Pour tenter de répondre à cette question énigmatique, je vais m'appuyer essentiellement sur les travaux de Balázs Ablonczy, ancien directeur de l'Institut Hongrois de Paris et historien, bien connu désormais, de la Hongrie au XXème siècle. Un livre de lui "Vers l'est, Magyar !" est paru aux éditions de l'EHESS en 2016, et il a donné plusieurs conférences sur le sujet ; j'ai eu la chance d'assister à l'une d'entre elles.

Comme l'indique le titre du livre d'Ablonczy, le touranisme a le regard tourné vers le levant : pourquoi ? Si l'on veut faire simple, on dira qu'il s'agit ici d'une recherche des origines, et que le "Touran", situé quelque part en Asie Centrale, serait le lieu d'où seraient venues les premières tribus magyares ...

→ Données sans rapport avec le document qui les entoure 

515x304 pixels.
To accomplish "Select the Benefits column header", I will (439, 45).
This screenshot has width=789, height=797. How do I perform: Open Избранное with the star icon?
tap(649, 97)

J'ai déjà écrit sur la perception du temps chez les Hongrois, qui me paraît assez différente de celle des Français (voir par exemple l'article "Empilements et sédimentations") mais il est évident, quand on y réfléchit un peu, que celle de l'espace, étant donné la situation bien particulière de la Hongrie, ne peut que différer de la nôtre également.

En effet, la France se situe à l'extrémité occidentale de l'Europe, adossée à sa façade maritime : dans le pire des cas elle peut donc être conçue comme un cul-de-sac qu'il faudrait prémunir contre l'invasion des "barbares" venus de pays lointains. Regardez ce qui se passe à Calais et ailleurs, sur la côte qui fait face à l'Angleterre. Mais si l'on prend un peu de hauteur on réalise que ce pays occupe une position vraiment enviable et qu'il est suffisamment grand et fort pour "digérer" tous les barbares, d'où qu'ils viennent ...

Ce n'est pas le cas de la Hongrie, à qui le traité de Trianon de 1920 a laissé une place plutôt modeste et qui, située au beau milieu de l'Europe Centrale, semble bien inconfortable et ouverte à tous les vents ... Et puisque l'on parle de vents, savez-vous qu'en Hongrie il est pratiquement impossible de prévoir le temps en regardant la direction que suivent les nuages ? Chez nous c'est assez simple : l'ouest est mouillé, l'est est sec, le nord est froid, le sud est chaud. Et Ma Douce est toujours un peu surprise quand je lui dis : "Tiens, le vent souffle du sud-ouest, ça sent la pluie." Rien de tel là-bas, les nuages tournent, vont et viennent, et d'ailleurs je crois que les Hongrois ne se hasardent pas à chercher de réponse dans le ciel, mais se contentent plutôt du bulletin météo ...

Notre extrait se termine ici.